Balancer Labs is preparing to shut down as the team behind the DeFi protocol moves to cut costs after months of financial strain. The plan would leave the protocol running under a leaner structure led by the Balancer Foundation and the DAO while the corporate entity winds down.
Summary
- Balancer Labs will shut down as the protocol shifts toward DAO and foundation management.
- The November hack and falling TVL increased financial pressure across the Balancer ecosystem.
- Executives want lower costs, zero BAL emissions, and more revenue flowing to the DAO.
Balancer co-founder Fernando Martinelli said he had decided to wind down Balancer Labs after reviewing the project’s position. He said the company had become a “liability rather than an asset to the protocol” and linked that decision to legal exposure tied to the November 2025 exploit.
Balancer Labs chief executive Marcus Hardt also said the business was spending too much to attract liquidity compared with the revenue the protocol was generating. He said that approach came with dilution for BAL token holders and could not continue in its current form.
Balancer was one of the better-known DeFi protocols during the 2020 and 2021 market cycle.
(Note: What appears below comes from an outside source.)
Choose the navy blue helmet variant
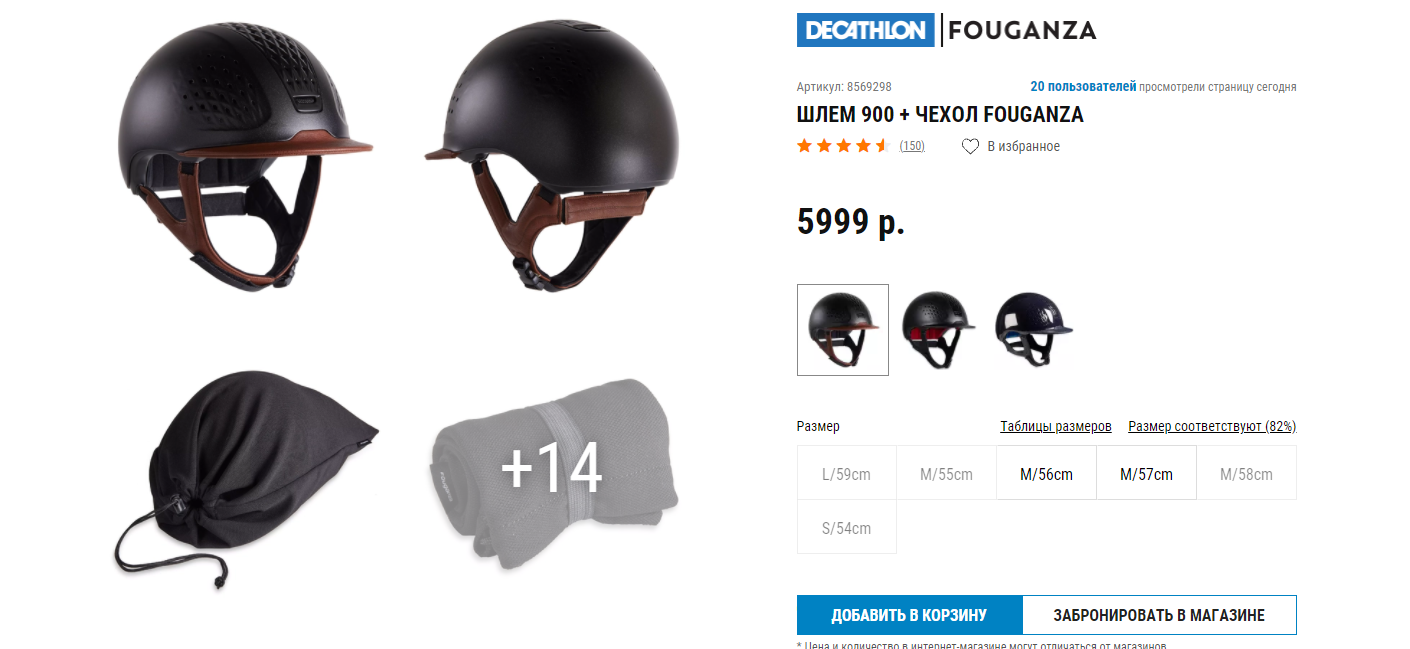Image resolution: width=1410 pixels, height=649 pixels. [x=1033, y=330]
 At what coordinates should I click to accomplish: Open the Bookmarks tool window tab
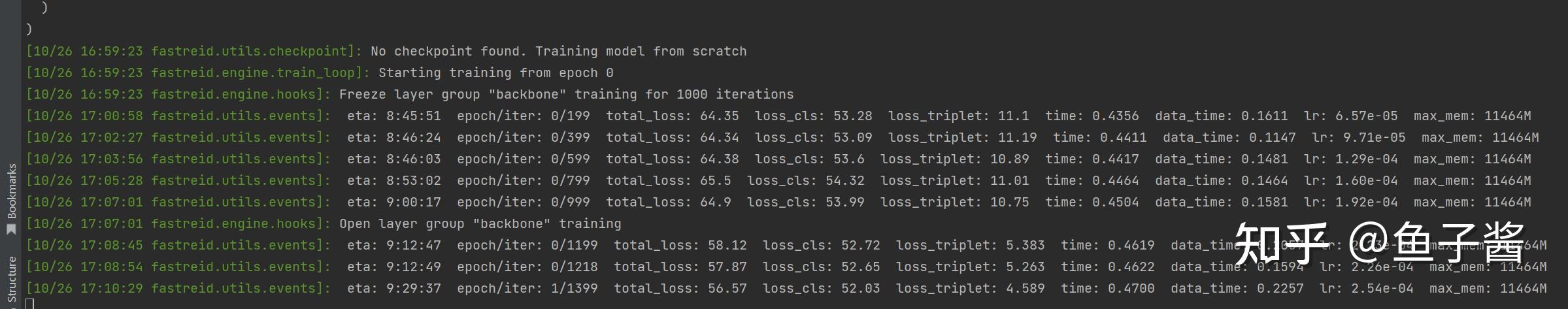[11, 191]
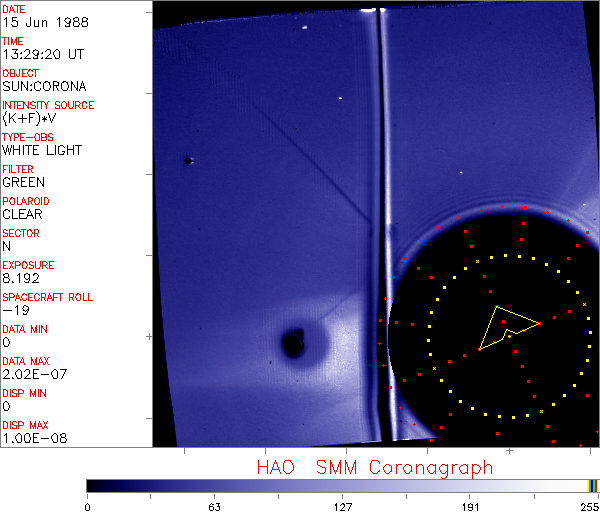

Its total value locked reached about $3.3 billion in November 2021 before falling sharply over the following years.
The pressure increased after the November 2025 exploit, which reports said totaled more than $100 million. Balancer’s TVL had already dropped to about $800 million by October 2025, then fell by another $500 million in thetwo weeks after the hack. Recent reporting placed the protocol’s TVL near $158 million.
Furthermore, Hardt and Martinelli said they want the Balancer Foundation and the DAO to guide the protocol from here. Their plan calls for a lean continuation model with lower operating costs and fewer people involved in day-to-day work.
Martinelli also backed changes to tokenomics and treasury flow. Those include cutting BAL emissions to zero and adjusting fees so the DAO can keep more of the revenue generated by the protocol. DAO members have been asked to vote on proposals tied to the restructuring and BAL token design.
Protocol revenue remains part of the case
Even with the current pressure, Martinelli said Balancer is still producing revenue. He said the protocol brought in more than $1 million over the past three months and described it as a working system weighed down by weak economics and a heavy cost base.
That position now forms the core of the restructuring push. The protocol is expected to continue operating, but under a smaller and less expensive setup built around the DAO and foundation rather than Balancer Labs.